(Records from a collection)

↓↓↓

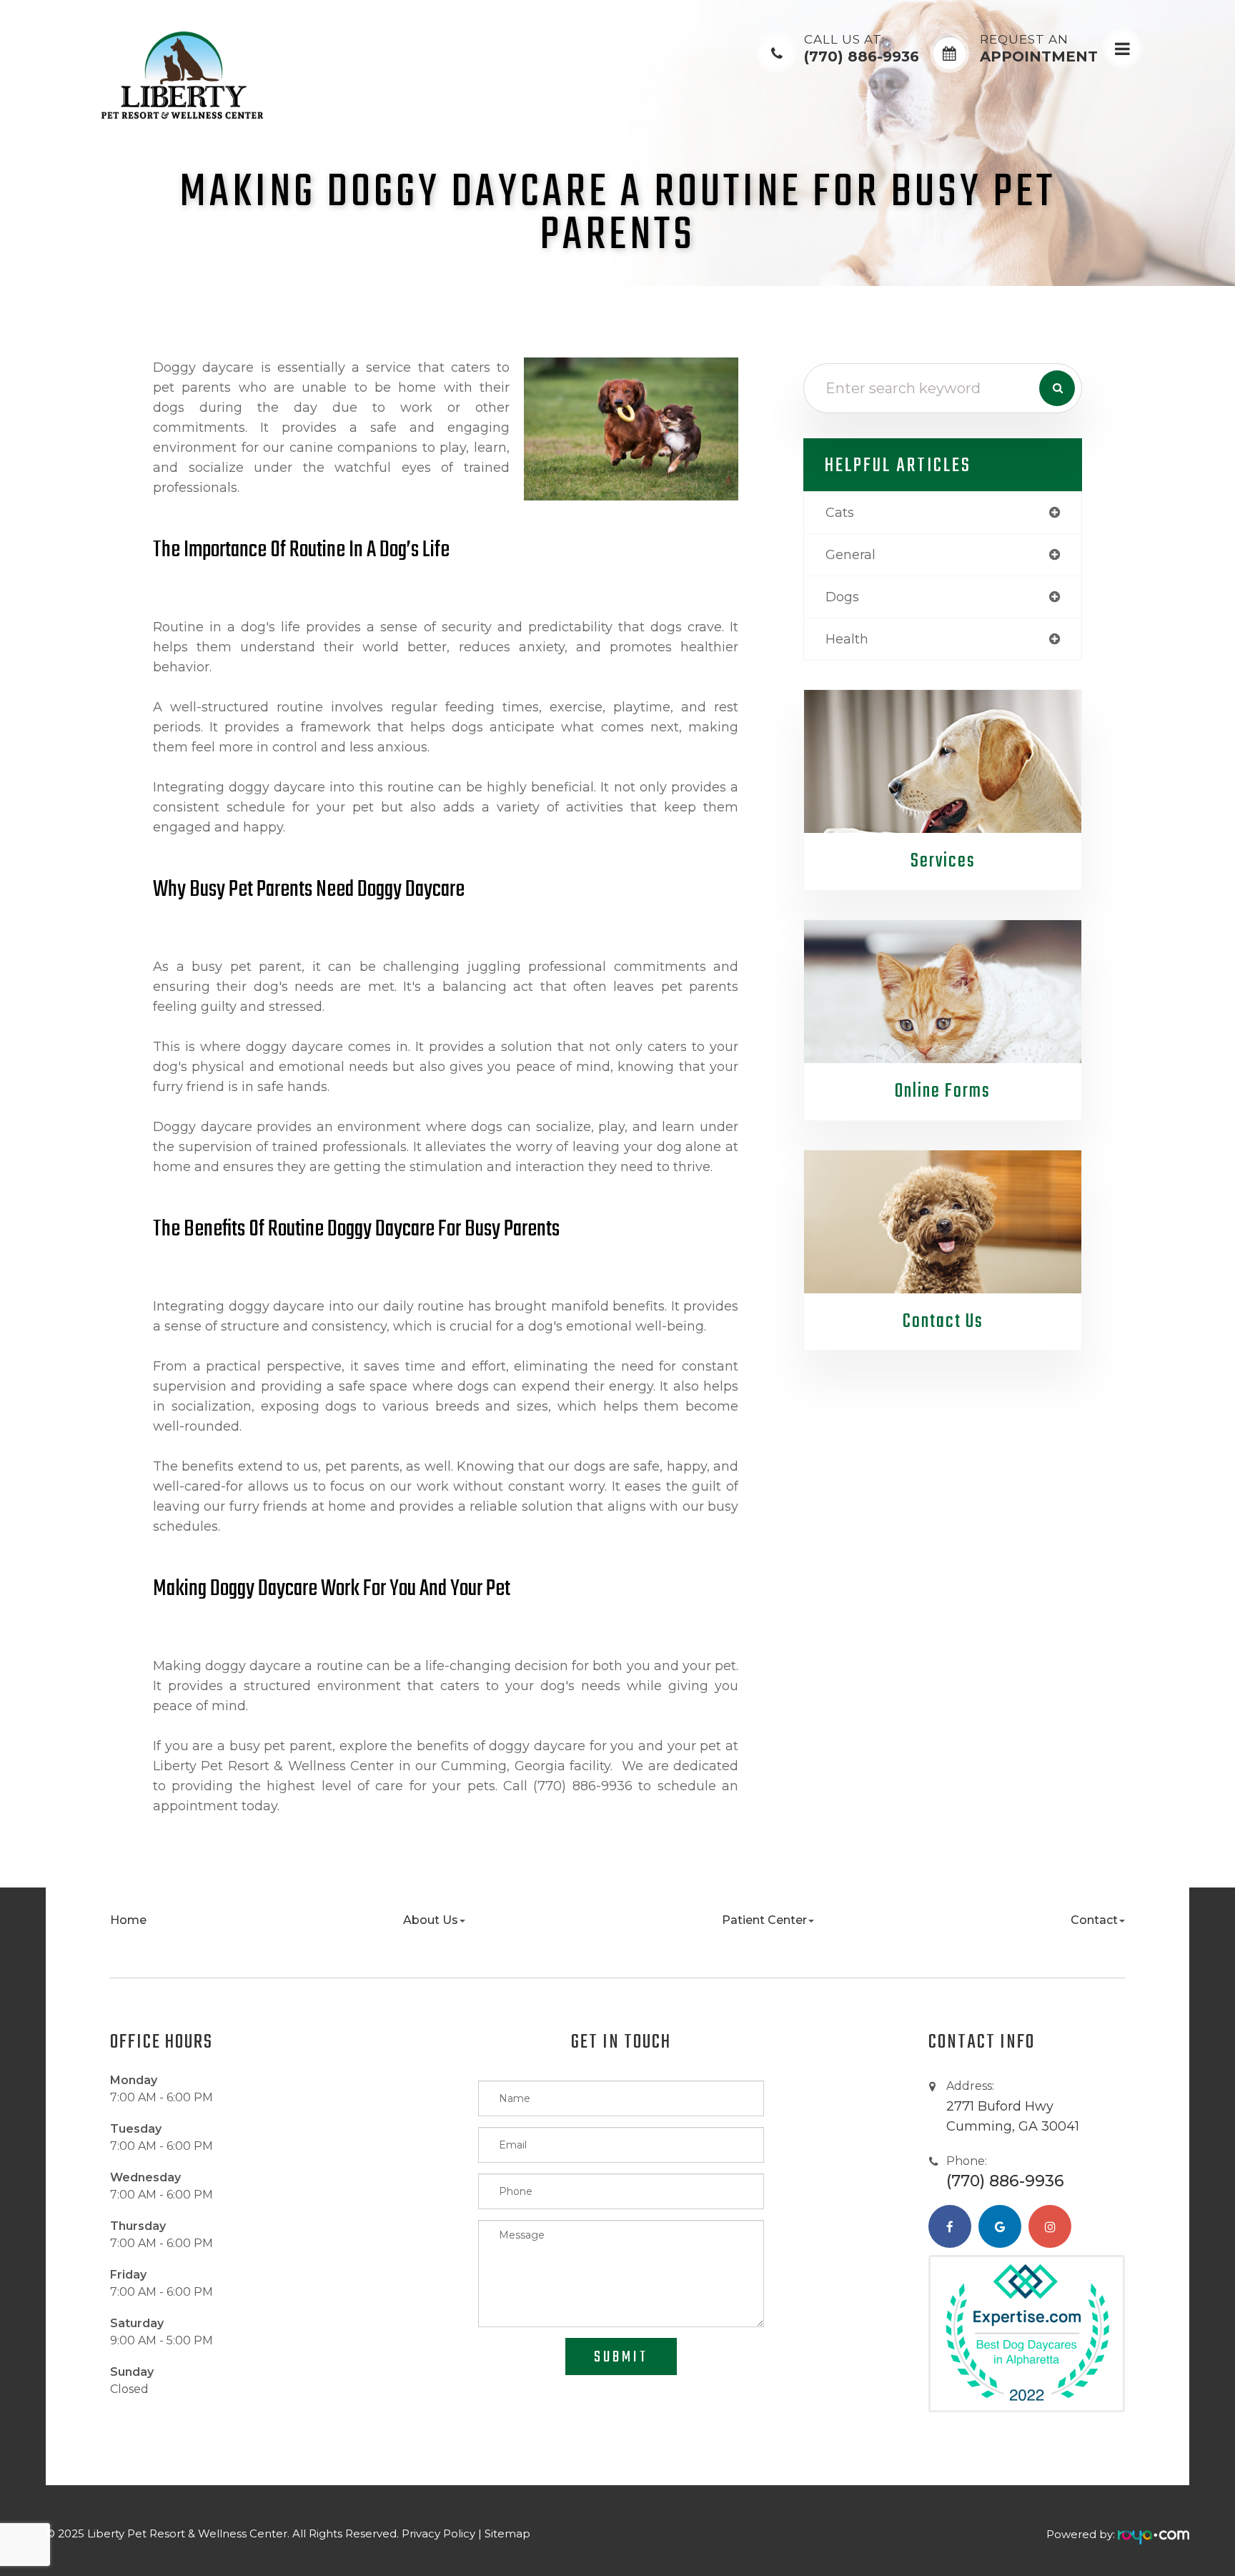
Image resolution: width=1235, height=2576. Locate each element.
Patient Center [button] (764, 1920)
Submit (621, 2357)
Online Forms (943, 1091)
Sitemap (507, 2533)
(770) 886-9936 (861, 49)
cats (839, 512)
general (850, 555)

↑↑↑

Quote the entries above word for word. Leave the images out.

Image resolution: width=1235, height=2576. Locate each element.
Patient Center [button] (764, 1920)
Submit (621, 2357)
Online Forms (943, 1091)
Sitemap (507, 2533)
(770) 886-9936 (861, 49)
cats (839, 512)
general (850, 555)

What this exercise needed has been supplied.